In the acknowledgments, we note that Qin Xun, as a member of the broader collaboration, actively promoted and generously shared information about the DESI experiment, which helped me—coming from formal theory—stay alert to the newest movements in dark-energy observations. Dr. Ren Xin has deep expertise and extensive experience in modified gravity and guided us toward a modern understanding of geometric theories of gravity. On one occasion when I visited the Institute of Theoretical Physics for a seminar, Prof. Pi Shi told me that Prof. Shaojiang is very knowledgeable about dark energy; I then consulted him about DESI DR2. His broad command of both formal theory and cosmology, and his care for younger students, impressed me greatly. Dr. Zhizhen’s insights on string cosmology, and Yuhang’s knowledge of (f(Q)) and (f(T)) gravity, were also extremely helpful.

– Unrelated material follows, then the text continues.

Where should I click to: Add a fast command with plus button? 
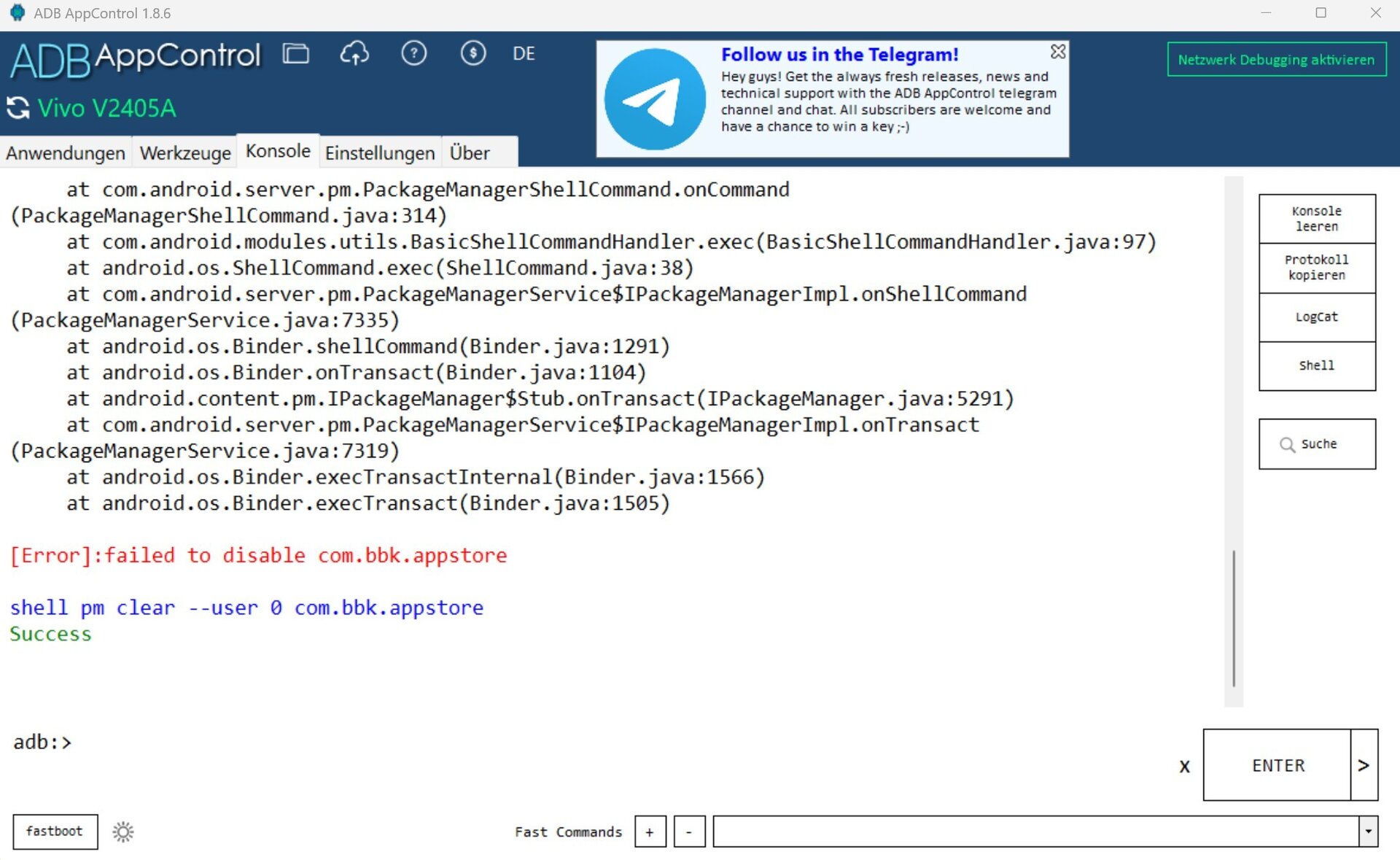pos(650,832)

Among the coauthors, Chunyu was a crucial reason this paper could be finished so quickly: she led the choice and computations for the (f(T)) modified-gravity model, drafted related sections, and produced most of the figures. Dr. Dongdong participated throughout the project and provided substantial support and insights in phrasing, formatting, polishing, and supplementation; the paper’s striking title was also proposed by him, and I wish him every success in his academic job search. Prof. Emmanuel at the National Observatory of Athens is Prof. Cai’s “golden partner”; his rich experience led to incisive guidance and concrete revisions that made the exposition more concise and sharper. In addition, the discussion course “The Lotus and Swampland,” organized earlier this year at the Tsinghua Sanya International Mathematics Forum (TSIMF) by Dr. Fengjun and Prof. Babak, was profoundly enlightening and was one of the key factors that helped me grow from a learner of the landscape to someone capable of carrying a project independently.
Finally, I would like to express my deepest gratitude to Prof. Yi-Fu Cai. Without his initiation, care, and guidance, this paper would not have been completed.